Scientists have just made an incredible discovery about the shape of your nose.
A discovery about the human nose finds that there’s a lot more to the shape of this facial feature than you probably think — and it could lead to critical breakthroughs in science.
A University College London research team wanted to understand why nose shapes vary so widely depending on the individual, and whether the fact that noses can come in a variety of shapes has something to do with the environment rather than just aesthetic variation, according to a university statement.
Scientists have suspected that the shape of the nose had something to do with our environment — for example, perhaps Europeans tend to have narrower noses to adopt to cold and dry climates. So they looked at 6,000 individuals in several countries in Central and South America, which was chosen due to the amount of biological diversity, as people there often have Caucasian, African, and Native American in their blood. They examined their facial features and even did 3D constructions for about half of them.
After examining the genomes, scientists identified three genes that appear to affect bone and cartilage growth, and thus the shape of the nose.

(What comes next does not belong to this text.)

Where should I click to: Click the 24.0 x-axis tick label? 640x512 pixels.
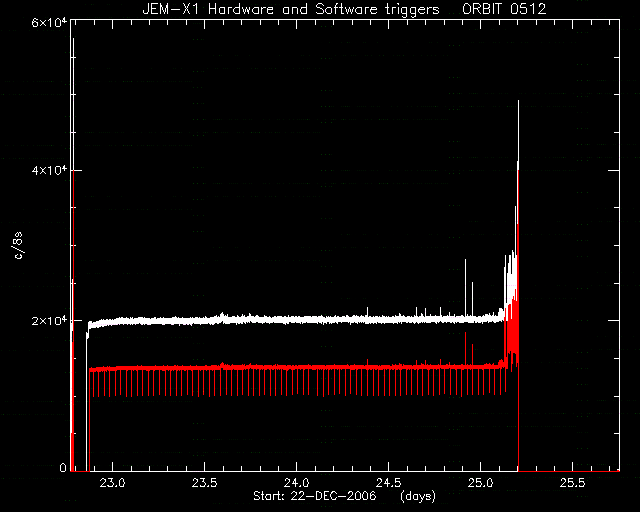(296, 483)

“Few studies have looked at how normal facial features develop and those that have only looked at European populations, which show less diversity than the group we studied,” the first author of the report, Dr. Kaustubh Adhikari, UCL Cell & Developmental Biology, said in the statement. “What we’ve found are specific genes which influence the shape and size of individual features, which hasn’t been seen before. Finding out the role each gene plays helps us to piece together the evolutionary path from Neanderthal to modern humans. It brings us closer to understanding how genes influence the way we look, which is important for forensics applications.”

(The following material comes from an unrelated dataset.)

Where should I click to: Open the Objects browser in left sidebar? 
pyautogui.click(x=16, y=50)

Added Professor Andrés Ruiz-Linares UCL Biosciences, who led the study: “It has long been speculated that the shape of the nose reflects the environment in which humans evolved. For example, the comparatively narrower nose of Europeans has been proposed to represent an adaptation to a cold, dry climate. Identifying genes affecting nose shape provides us with new tools to examine this question, as well as the evolution of the face in other species. It may also help us understand what goes wrong in genetic disorders involving facial abnormalities.”